The nature of warfare in the 21st century is changing. Rapidly advancing technology has provided militaries with a significant level of funding, particularly that of the United States, with access to equipment such as radar-evading stealth aircraft and long-range missiles. One relatively new technology becoming increasingly relied upon by the U.S. is that of unmanned drones. The tactic of using targeted drone strikes to assassinate those who the U.S. government deems enemies began in 2002 under President George W. Bush as part of his “War on Terror”, and has since been dramatically escalated by the Obama administration. These controversial strikes are carried out covertly by the CIA, often in countries such as Pakistan and Yemen where the U.S. is not officially engaged in combat operations and despite strong local opposition to them. Recently the New York Times reported that the U.S. is considering expanding drone operations by establishing a new base in Africa, although officials claim this would be used only for conducting surveillance missions.

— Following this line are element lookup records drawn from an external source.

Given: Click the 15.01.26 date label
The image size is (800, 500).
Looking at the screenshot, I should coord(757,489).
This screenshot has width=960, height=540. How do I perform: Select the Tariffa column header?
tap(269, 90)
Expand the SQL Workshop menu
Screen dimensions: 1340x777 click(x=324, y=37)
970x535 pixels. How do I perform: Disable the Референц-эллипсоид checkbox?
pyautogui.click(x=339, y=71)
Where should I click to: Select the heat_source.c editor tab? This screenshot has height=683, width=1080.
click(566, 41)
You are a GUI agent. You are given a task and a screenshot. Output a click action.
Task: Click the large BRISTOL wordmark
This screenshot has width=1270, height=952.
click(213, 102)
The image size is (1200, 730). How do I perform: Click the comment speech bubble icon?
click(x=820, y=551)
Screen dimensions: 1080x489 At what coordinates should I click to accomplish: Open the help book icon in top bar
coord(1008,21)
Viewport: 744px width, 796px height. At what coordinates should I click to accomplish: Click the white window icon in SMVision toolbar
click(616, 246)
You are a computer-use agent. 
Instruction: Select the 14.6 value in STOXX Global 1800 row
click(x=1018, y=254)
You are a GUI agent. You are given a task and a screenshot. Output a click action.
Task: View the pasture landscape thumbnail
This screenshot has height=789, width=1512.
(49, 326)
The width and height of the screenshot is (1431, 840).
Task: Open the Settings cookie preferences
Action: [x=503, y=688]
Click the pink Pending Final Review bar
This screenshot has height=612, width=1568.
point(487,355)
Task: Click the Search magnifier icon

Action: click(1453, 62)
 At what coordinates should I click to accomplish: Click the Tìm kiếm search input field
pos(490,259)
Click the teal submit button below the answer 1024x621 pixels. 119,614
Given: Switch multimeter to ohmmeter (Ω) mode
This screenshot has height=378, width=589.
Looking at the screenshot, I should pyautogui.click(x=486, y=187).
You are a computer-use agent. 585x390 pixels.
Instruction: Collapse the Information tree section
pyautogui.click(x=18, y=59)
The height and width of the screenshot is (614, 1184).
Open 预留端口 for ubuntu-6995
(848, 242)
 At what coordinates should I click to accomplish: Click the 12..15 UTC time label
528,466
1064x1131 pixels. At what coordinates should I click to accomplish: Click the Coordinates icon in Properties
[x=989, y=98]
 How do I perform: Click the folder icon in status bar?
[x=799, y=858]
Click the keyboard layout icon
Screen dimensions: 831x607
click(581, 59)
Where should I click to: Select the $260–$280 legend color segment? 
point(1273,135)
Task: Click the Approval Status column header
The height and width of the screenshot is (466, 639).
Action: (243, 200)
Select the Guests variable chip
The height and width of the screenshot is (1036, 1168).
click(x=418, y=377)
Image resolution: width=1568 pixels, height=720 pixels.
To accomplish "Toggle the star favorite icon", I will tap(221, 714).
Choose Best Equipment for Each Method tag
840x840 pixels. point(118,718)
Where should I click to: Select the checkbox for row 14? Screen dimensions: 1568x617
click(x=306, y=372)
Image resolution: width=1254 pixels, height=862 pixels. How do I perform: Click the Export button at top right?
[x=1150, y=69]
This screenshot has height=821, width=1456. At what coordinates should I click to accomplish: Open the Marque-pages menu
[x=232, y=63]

Supporters of the program claim a number of advantages to using drone strikes for targeted assassinations. For one, it prevents the lives of U.S. military personnel from being put at risk. Utilizing drone strikes comes at a significantly lower financial cost than engaging in conventional warfare as well. In addition to this, drones can maintain a near-constant presence hovering over a certain area, allowing for greater surveillance capabilities and the ability to choose the opportune moment to launch a strike. Washington often cites the success they’ve had in assassinating top Al Qaeda leaders as evidence of the effectiveness of drone strikes.
There are numerous legal and ethical questions that can be debated regarding the use of targeted drone assassinations. Putting these aside for now, one aspect that must be considered is the effect these strikes have on civilians and the broader impact this has on combating terrorism. U.S. officials often downplay the toll drone strikes take on civilians in the vicinity. Obama’s top counter-terrorism advisor John Brennan has stated that civilian deaths occur in “extremely rare cases”. A Stanford /NYU report compiled over nine months and published in September 2012 found this not to be the case at all. The report states that the U.S. often puts little or no effort into investigating the identities of those killed in strikes, and that the number of civilians that have been killed is significantly higher than reported. It states that the often-used practice of “double-tapping” an area already struck often results in the killing of first responders, causing people to become unwilling to help the injured out of fear for their own safety. In addition to this, drone strikes are said to have a significant negative impact psychologically on people in these areas. The report details the traumatic experience of living under the constant fear of death from missile strikes, with witnesses describing the terror felt when the sound of drones is heard. In some cases people begin to avoid any situation involving a large group of people out of fear that it will be mistakenly targeted by a drone strike. Perhaps the most alarming aspect of this are the accounts of parents preventing their children from attending school due to this fear. The fact that all of this is occurring at the hands of a foreign power often creates anger and resentment of the U.S. among the population of these areas.
With all this considered it is worth re-evaluating the effectiveness these strikes have in accomplishing their ultimate goal of fighting terrorism. While drone strikes have undoubtedly succeeded in assassinating several high-profile Al Qaeda figures, in a broader sense they may be significantly detrimental to U.S. interests. People who experience loved ones or others within their community being killed in such strikes are far more apt to become radicalized against those who they view as responsible for carrying them out. In the eyes of some the blame may not be limited to the CIA or U.S. military, but U.S. citizens as well. Additionally, when such actions can produce side-effects such as preventing children from acquiring education it can slow the process of development in poor countries necessary for creating conditions in which terrorism lacks a sufficient amount of support.
The practice of drone warfare is undoubtedly here to stay, and there is currently little reason to believe that the CIA will entirely halt its targeted assassination program. What is feasible is a change in the manner in which the strikes are carried out, with more accountability and transparency. The catalyst for this change may come relatively soon. As of January 24th the United Nations announced it would begin an investigation into the use of drones by the US, examining their legality and the allegations of civilian deaths. Perhaps U.S. officials in charge of the program will take this as an indicator to re-evaluate their tactics and begin to conduct their operations in a manner that reduces the negative impact on foreign civilians and in turn improves the long-term security of U.S. citizens as well.